Banks are always at the centre of large-scale economic bubbles and crisis.
This is not by chance, or induced by some shock, but by design.
In this article, I set out the key reasons why banks fail and why they will necessarily fail again.
At the end of the 1990s and early 2000s we had the dot-com and telecoms bubbles. Later on that decade we had the housing bubble. To many, these bubbles might appear as totally separate and unrelated events that had little in common other than being asset bubbles.
However, these bubbles had at least two things in common. Firstly, they popped. Secondly, there was one major player to be found at the center of it all; the banking system.

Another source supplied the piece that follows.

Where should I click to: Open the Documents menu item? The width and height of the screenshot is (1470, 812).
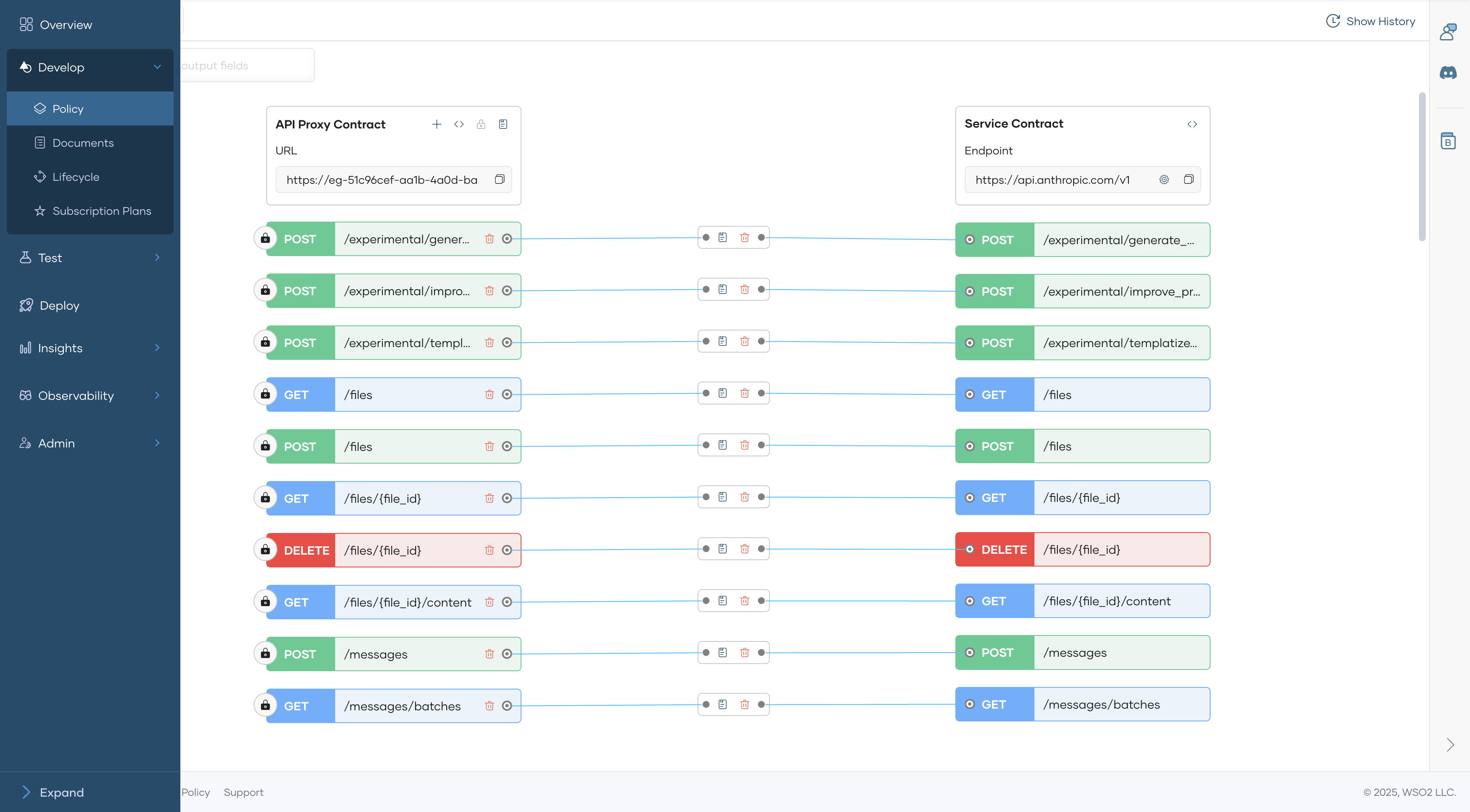83,142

This system will also be at the very center of the next crisis since the economy comes to a halt when it fails. And fail it will. In this article I discuss why.
Why banks fail…
The banking system, with the elastic currency it supplies to the market, ensures the economy at large finds itself almost continually in a state of crisis. Domestic- and cross-border (preemptive) crises meetings, ever new regulations imposed on banks and the financial industry, bail-outs, bail-ins, and state (partial) takeovers of banks and non-banks, are all evidence of economies in a situation of more or less constant crisis.
Banks regularly run into financial problems not by some fault of the free market, by coincidence, or due to a “shock” of some sort, but by design. Fractional reserve banking is inherently unsound from the very beginning. While sound money such as gold is valuable in other uses as well and requires investments and effort to increase its supply, today’s fiat money has no intrinsic value whatsoever; its only value comes from being widely accepted as payment in transactions.

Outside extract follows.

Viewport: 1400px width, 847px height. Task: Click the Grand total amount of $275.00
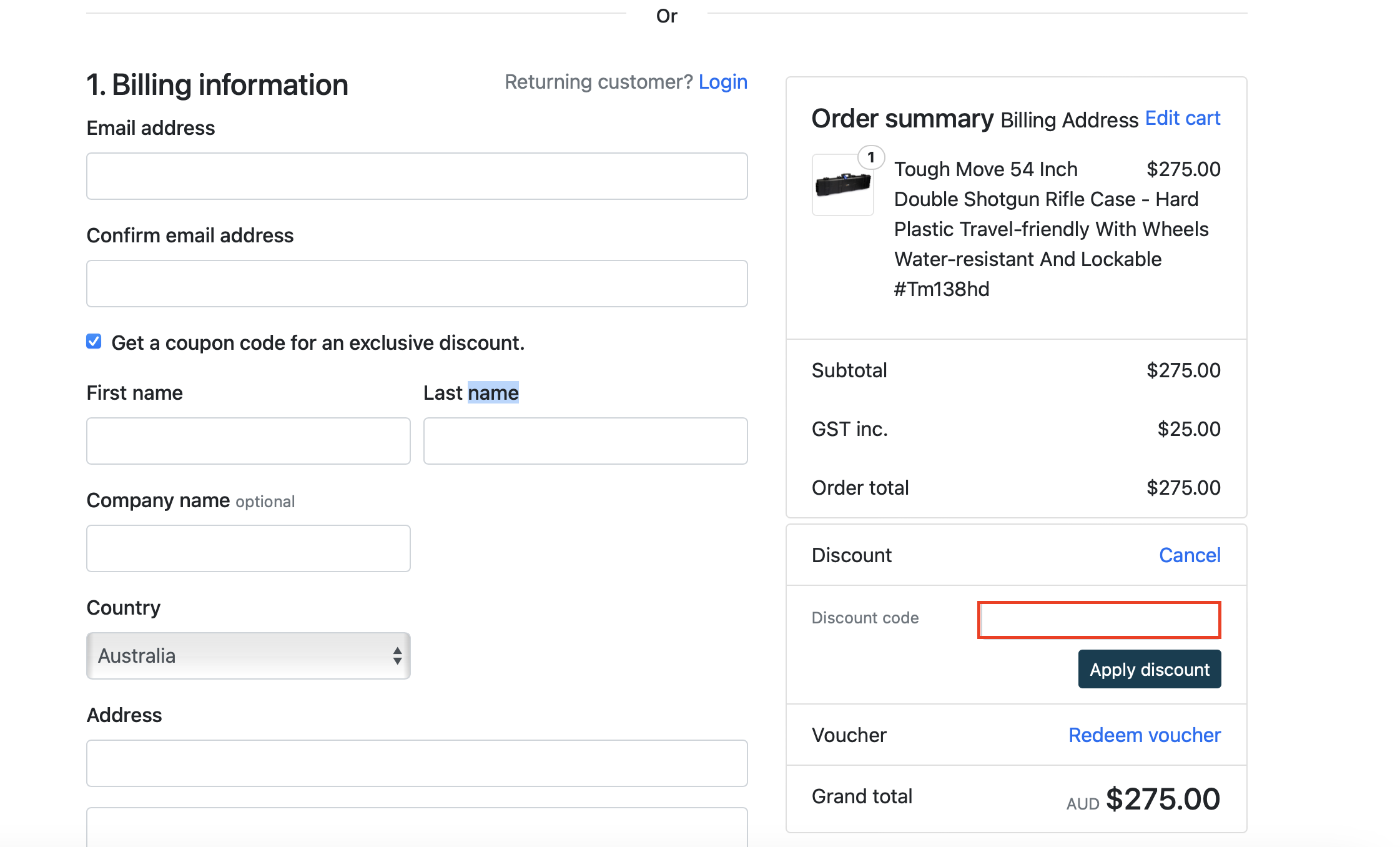1163,798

Nor do the currencies employed around the world today require any previous sacrifice for the issuance of new ones; banks and central banks can effortlessly increase its quantity with a few touches on a computer keyboard. Similarly, they can decrease its quantity just as effortlessly. This is in stark contrast to inelastic currencies which tends to increase only slowly and gradually, but never decline (e.g. money backed by precious metals).